(Travail demandé)
a - D'après le texte sur le campus d'IA des Émirats arabes unis, quelle capacité OpenAI a-t-il déjà réservée dans le futur centre ?
b - Veuillez poursuivre le texte sur le campus d'IA des Émirats arabes unis à partir de sa dernière phrase.

L'IA, nouveau pétrole des Émirats arabes unis?
En plein désert, un immense campus d'intelligence artificielle (IA) commence à sortir de terre, symbole des ambitions des Émirats arabes unis pour réduire leur dépendance à l'or noir en pariant sur cette technologie en plein essor. ©AFP

En plein désert, un immense campus d'intelligence artificielle (IA) commence à sortir de terre, symbole des ambitions des Émirats arabes unis pour réduire leur dépendance à l'or noir en pariant sur cette technologie en plein essor.

De hautes grues surplombent de longs bâtiments en construction, destinés à héberger à terme l'un des plus grands parcs de centres de données au monde, qui desservira jusqu'à quatre milliards de personnes dans un rayon de 3 200 kilomètres.

L'enjeu est surtout «d'attirer les partenaires internationaux et les technologies pour devenir une nation centrée sur l'IA», explique à l'AFP Johan Nilerud, directeur de la stratégie de Khazna Data Centers, la filiale du groupe émirati G42 pilotant le chantier, qui s'étendra sur 26 km².

Le géant américain OpenAI a déjà réservé 1 gigawatt (GW) de capacité, sur les 5 GW au total du futur centre.

Entre les projets locaux et les investissements massifs annoncés à l'étranger, notamment en France et aux États-Unis, Abou Dhabi dit avoir engagé plus de 147 milliards de dollars dans le secteur ces deux dernières années.

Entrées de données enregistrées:
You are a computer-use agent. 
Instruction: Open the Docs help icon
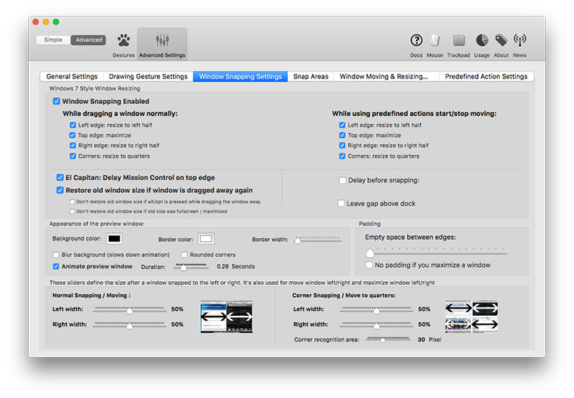pos(416,41)
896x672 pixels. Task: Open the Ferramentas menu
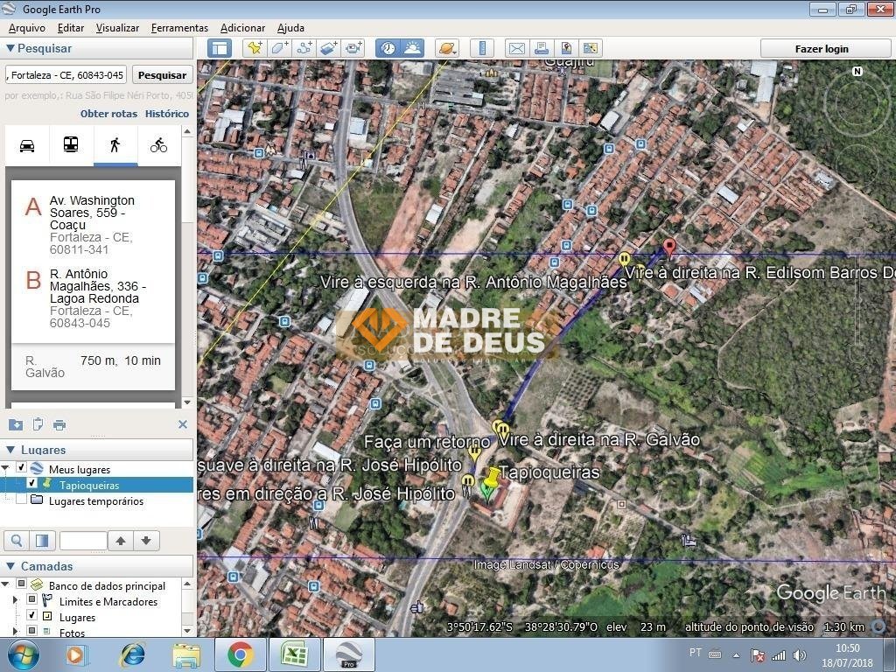pyautogui.click(x=179, y=28)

(Réponses aux problèmes)
a - 1 gigawatt (GW), sur les 5 GW au total du futur centre.

b -
Ministre de l'IA 

Un montant colossal qui reflète son importance «stratégique» pour la monarchie pétrolière, souligne Jean-François Gagné, de l'Université de Montréal.

Car «l'IA, comme le pétrole, est un secteur transversal, qui a le potentiel d'avoir un effet de levier et un impact sur différentes activités», ajoute le chercheur.

Les Émirats ont été le premier pays au monde à nommer un ministre de l'IA en 2017, à ouvrir une université dédiée deux ans plus tard, et à imposer l'étude de la matière dans les programmes scolaires il y a quelques mois.

En parallèle, ils ont bâti le groupe G42, présidé par le frère du président, Sheikh Tahnoon ben Zayed, et développé des modèles d'IA proposés en accès libre.

Si elle reste encore loin dans la course derrière les géants américain et chinois, la monarchie du Golfe dispose toutefois de deux atouts majeurs: l'argent et l'énergie, estiment les analystes.

Entre le pétrole, le gaz et le solaire, le pays a les capacités énergétiques pour alimenter rapidement des centres de données, une «contrainte majeure» ailleurs, souligne Gregory C. Allen, du Center for Strategic and International Studies (CSIS).

Avec une population composée à 90% d'expatriés, le pays d'environ 11 millions d'habitants peut aussi attirer les talents nécessaires, ce qui lui donne «une longueur d'avance» par rapport à son voisin saoudien, juge-t-il.

Stratégie tous azimuts 

Pour soutenir leurs ambitions, les Émirats ont toutefois besoin des technologies de pointe des États-Unis, qu'ils courtisent activement, sans pour autant rompre avec leur rival chinois.

Le mois dernier, ils ont obtenu le feu vert de Washington pour importer des puces avancées de Nvidia, le leader américain du secteur, tandis que Microsoft a injecté 1,5 milliard de dollars dans G42 et annoncé 15,2 milliards d’investissements dans le pays d'ici à 2029.

Ses fonds souverains détiennent aussi des participations majeures dans les entreprises technologiques chinoises, y compris dans le domaine de l'IA, selon Gregory C. Allen.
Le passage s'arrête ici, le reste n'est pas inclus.